A viagem

Depois de dois anos, estou voltando à minha terra natal: Belém do Pará. Ansiedade, alívio, tristeza e saudades - são os sentimentos que perpassam meu coração. Nestas férias, irei resolver um problema referente a documentos - verei primos e amigos - eram os objetivos ao fazer a viagem mais monótona da minha vida.

O Almirante corta as escuras águas da Amazônia. A paisagem é pintada pela densa vegetação e céu azulado com nódoas brancas - parecia algodão pregado na parede tingida de anil. Ao meu lado dormem o simpático casal britânico; que há 11 meses viaja por toda a América Latina, próximo das redes deles estão alguns peruanos que moram na Guiana Francesa. Durante a tarde, fiquei ouvindo a conversa do grupo, um dos peruanos se esforçava para fazer amizade com Katie e Peter, falava sobre o Brasil - que me causou grande aborrecimento - pois, reduziu o Brasil em carnaval e cachaça.

Um garotinho de quatro anos equatoriano se apresentou como “tchatcho” e me acompanhou durante toda a viagem enfadonha, até chegarmos ao porto Palmeiraço. No navio havia outros equatorianos, que assim como a família do meu amiguinho, viajariam ainda por três dias de ônibus à São Paulo para trabalhar na confecção de roupas. De vez em quando vejo alguns casebres enfeitando as margens dos rios. Algumas vilas pincelando a paisagem natural. Me fez lembrar, que um dia fui ribeirinha também, pois já morei na beira deste rio lamacento. O garotinho equatoriano me deu uma folga!

A viagem parece tranqüila e embalados somos pelo movimento contínuo das águas. Quando avistei os prédios acenando para embarcação, não senti emoção alguma - parecia que os dois anos longe de Belém não existiam, estava do mesmo jeitinho que deixei. “Tchatcho” se despediu de mim umas quatro vezes - com muitos abraços - dizia que iria para sua casa nova. Tão esperto, tão simples, tão equatoriano.

No dia seguinte, fui andar pelo bairro Marambaia e matei as saudades. Muitas lembranças. Peguei uma van para Castanhal com o intuito de resolver o tal problema dos documentos.
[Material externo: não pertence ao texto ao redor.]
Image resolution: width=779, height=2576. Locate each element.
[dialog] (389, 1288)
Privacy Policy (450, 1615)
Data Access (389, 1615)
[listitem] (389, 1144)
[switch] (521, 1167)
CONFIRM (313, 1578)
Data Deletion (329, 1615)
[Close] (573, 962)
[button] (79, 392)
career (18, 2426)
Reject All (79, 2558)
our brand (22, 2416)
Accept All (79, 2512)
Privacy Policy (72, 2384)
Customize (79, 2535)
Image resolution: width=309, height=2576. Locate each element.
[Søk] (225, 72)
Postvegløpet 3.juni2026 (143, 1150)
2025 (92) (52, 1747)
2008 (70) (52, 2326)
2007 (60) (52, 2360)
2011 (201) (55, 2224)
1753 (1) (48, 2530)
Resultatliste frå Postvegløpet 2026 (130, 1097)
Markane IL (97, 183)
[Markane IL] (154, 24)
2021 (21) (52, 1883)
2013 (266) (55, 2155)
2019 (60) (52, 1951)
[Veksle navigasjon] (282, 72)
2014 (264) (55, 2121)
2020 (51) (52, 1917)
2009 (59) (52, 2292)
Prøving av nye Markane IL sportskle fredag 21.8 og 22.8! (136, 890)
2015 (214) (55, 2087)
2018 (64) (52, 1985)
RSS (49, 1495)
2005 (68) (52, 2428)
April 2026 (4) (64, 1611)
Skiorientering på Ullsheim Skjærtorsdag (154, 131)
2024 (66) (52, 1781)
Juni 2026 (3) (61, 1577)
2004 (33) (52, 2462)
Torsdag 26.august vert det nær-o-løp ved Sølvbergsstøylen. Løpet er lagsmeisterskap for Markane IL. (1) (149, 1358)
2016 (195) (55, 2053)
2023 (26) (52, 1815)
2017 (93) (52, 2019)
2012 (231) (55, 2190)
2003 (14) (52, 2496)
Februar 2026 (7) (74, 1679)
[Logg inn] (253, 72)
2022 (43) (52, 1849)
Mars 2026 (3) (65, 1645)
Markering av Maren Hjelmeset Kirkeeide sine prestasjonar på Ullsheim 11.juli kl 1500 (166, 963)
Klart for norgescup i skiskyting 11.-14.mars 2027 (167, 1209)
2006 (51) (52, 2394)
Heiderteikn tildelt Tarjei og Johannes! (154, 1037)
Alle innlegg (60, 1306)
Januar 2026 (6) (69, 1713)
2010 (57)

Antes das 18h já estava em Marituba, na casa de grandes amigas - cheguei bem na hora de uma festa surpresa!

De volta para Macapá. Não consegui dormir, muito frio; sentia o sintoma da velha sinusite, talvez - eis minha saúde em frangalhos. O decrépito navio Coronel Júlio, corta suavemente a seda de águas barrentas e cintilantes sob o nascer do sol. Ao meu lado dorme Miki, uma japonesa que há 1 ano viaja pela América Latina. Creio que tenham outros turistas na embarcação - como o inglês que sempre está com a latinha de cerveja na mão. Insisti para que Miki falasse com ele, mas era tremendamente tímida.

Em Macapá, a acompanhei até o hotel América Novo Mundo. Fomos ao mercado central, onde Miki observou ser mais limpo que o Ver-o-peso, ela conheceu a Fortaleza de São José e a Casa do Artesão. Depois, nos despedimos sem a promessa de manter contato. Não me despedi do casal britânico, mas peguei o e-mail deles. Talvez, nunca mais os veja, mas foi um prazer conhecê-los.

No porto de Santana, em embarque e desembarque, vi pessoas de Londres, Bélgica, França, Equador, Guiana Francesa, Japão e Peru, mas o que faltou foram agentes da Vigilância Sanitária. Devido ao encarecimento das passagens aéreas (R$ 600,00 a R$ 800,00) nas férias, muitos procuram viajar de navio. Inclusive eu, que ganhei as passagens como cortesia, juntamente com uma suposta “gripe comum”.


*Texto escrito em tempo de pandemia em 2009.